From the entries below, retype only the lines from the one with "You are a GUI" through the one with "This screenshot has width=1544, height=757.", exactly as written.

[The data — start]

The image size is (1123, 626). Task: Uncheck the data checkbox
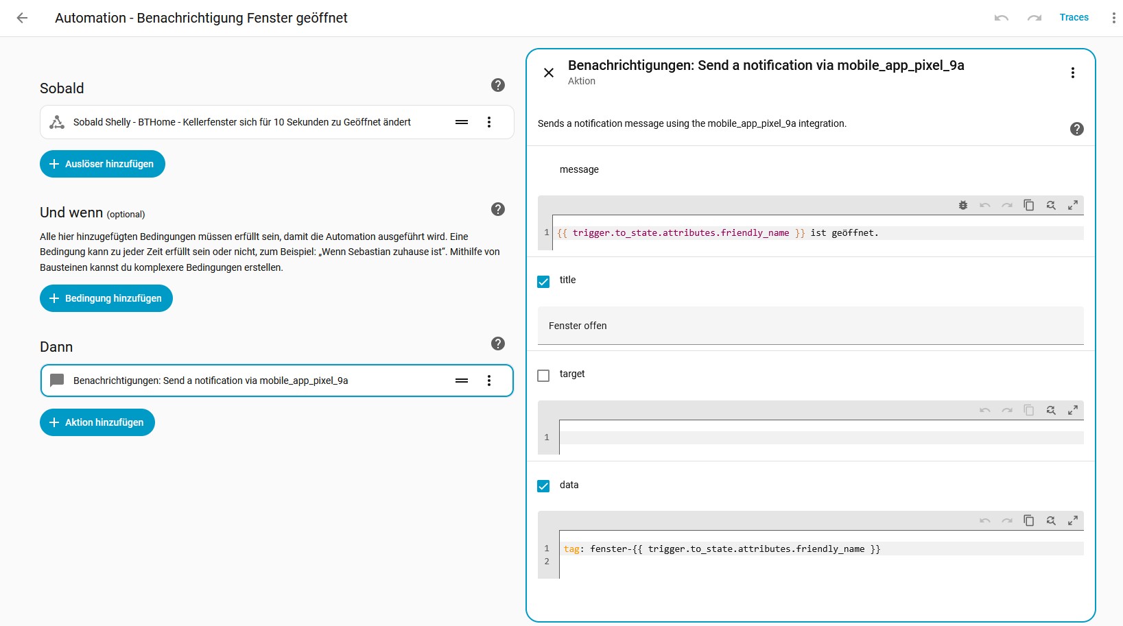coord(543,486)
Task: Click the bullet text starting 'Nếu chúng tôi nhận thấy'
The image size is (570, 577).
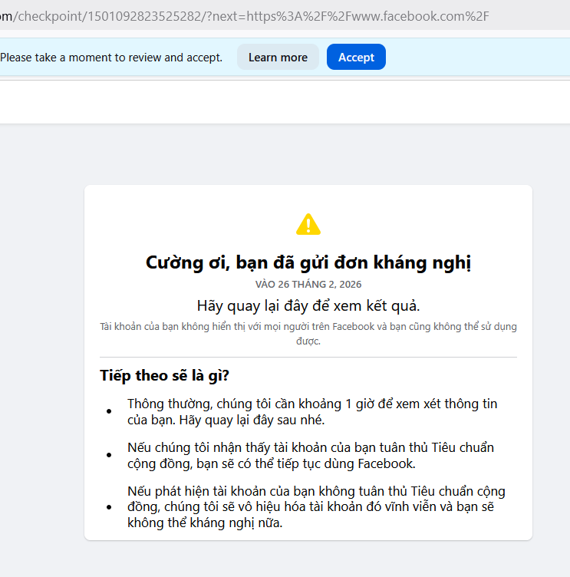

[The data — finish]
[The data — start]

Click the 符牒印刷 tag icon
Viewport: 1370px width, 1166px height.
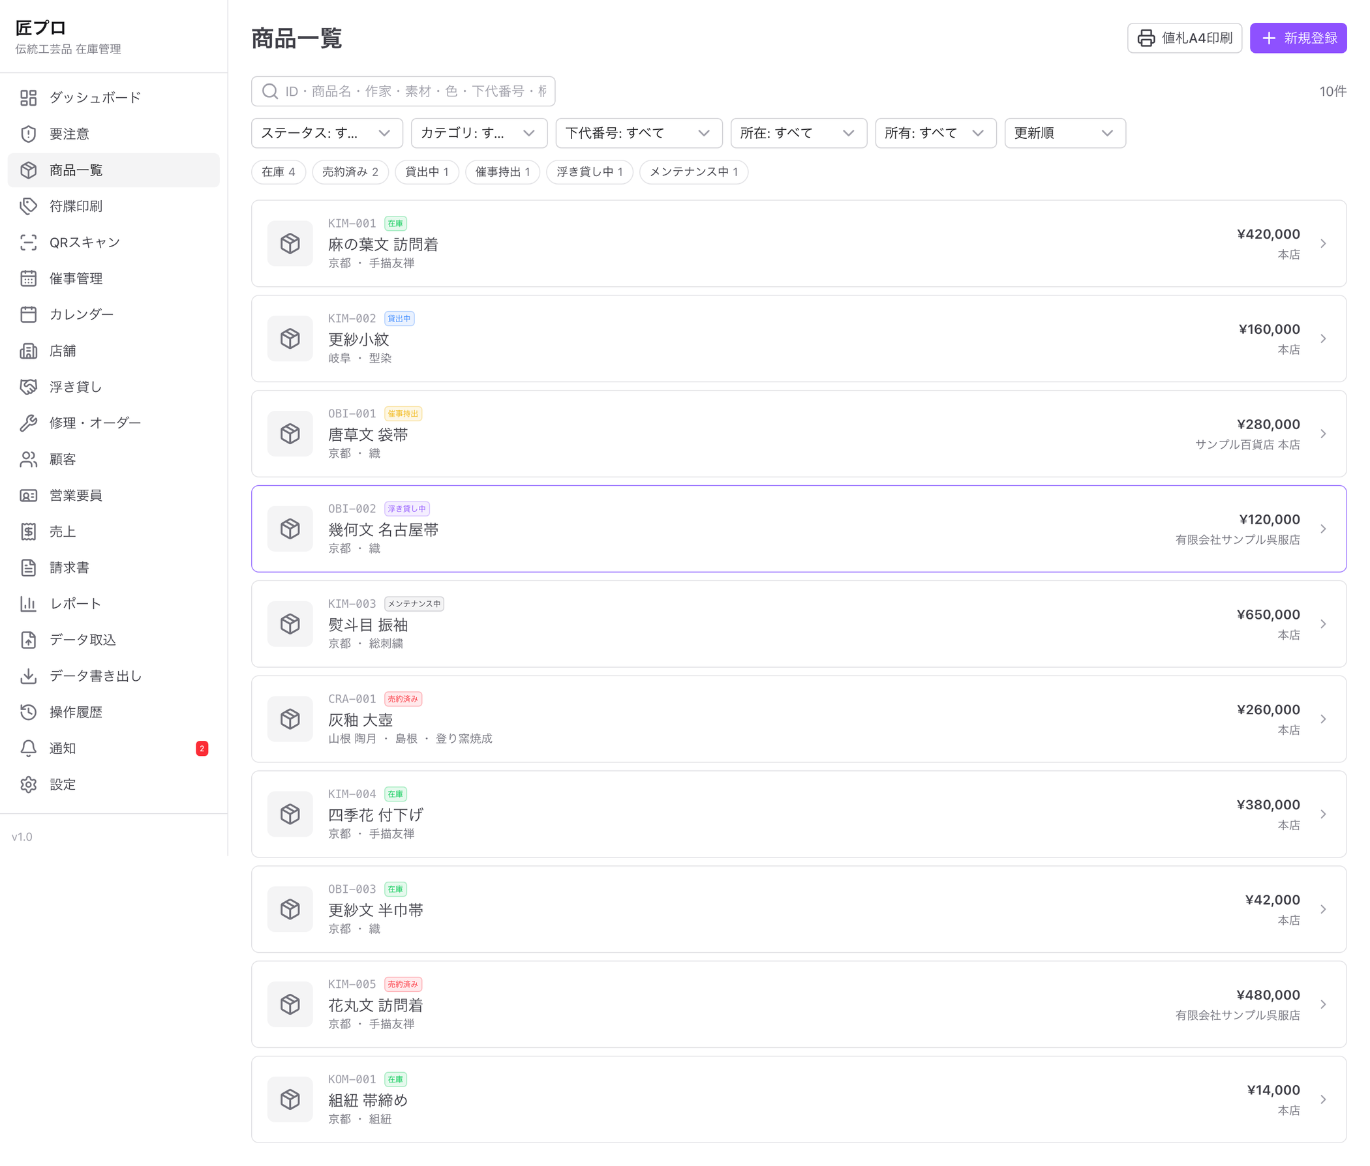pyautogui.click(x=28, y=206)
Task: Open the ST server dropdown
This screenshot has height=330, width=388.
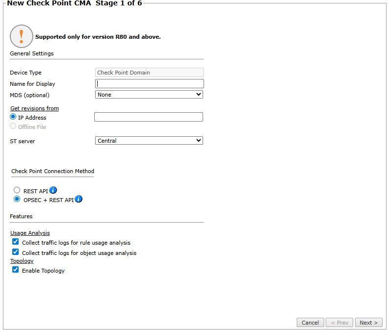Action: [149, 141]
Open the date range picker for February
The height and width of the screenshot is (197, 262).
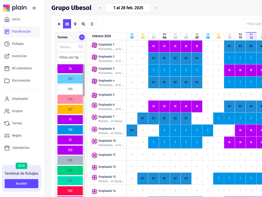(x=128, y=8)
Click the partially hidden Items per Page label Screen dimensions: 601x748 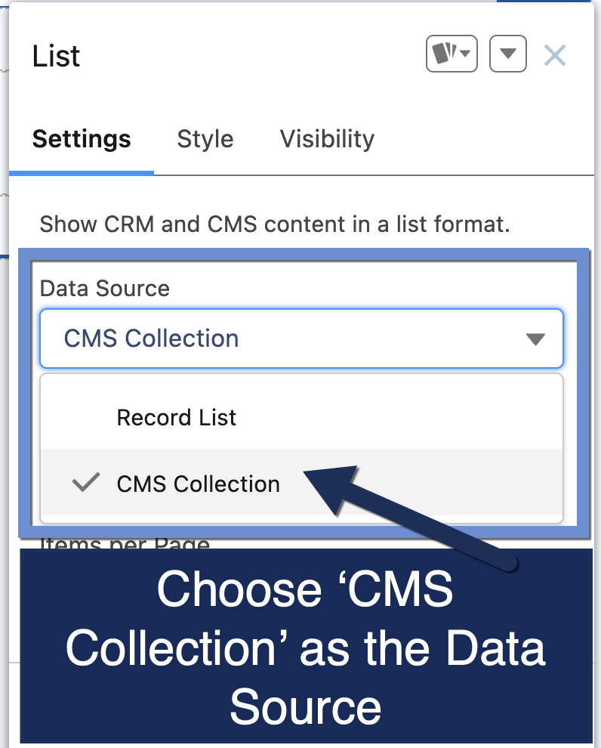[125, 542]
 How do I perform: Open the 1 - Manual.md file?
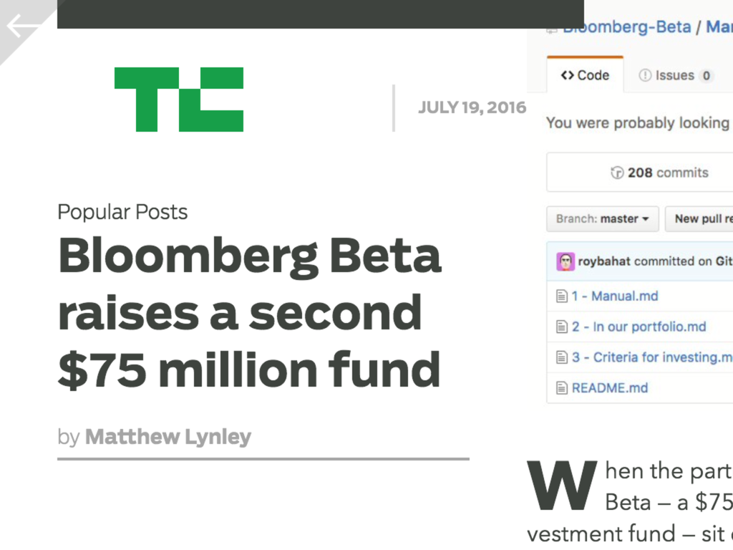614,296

[The data — finish]
[The data — start]

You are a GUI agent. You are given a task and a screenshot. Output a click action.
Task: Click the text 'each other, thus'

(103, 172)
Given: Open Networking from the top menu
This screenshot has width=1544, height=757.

[The data — finish]

**Expected answer**
You are a GUI agent. You are given a task and a screenshot. Output a click action.
Task: Click the text 'each other, thus'

(103, 172)
Given: Open Networking from the top menu
This screenshot has width=1544, height=757.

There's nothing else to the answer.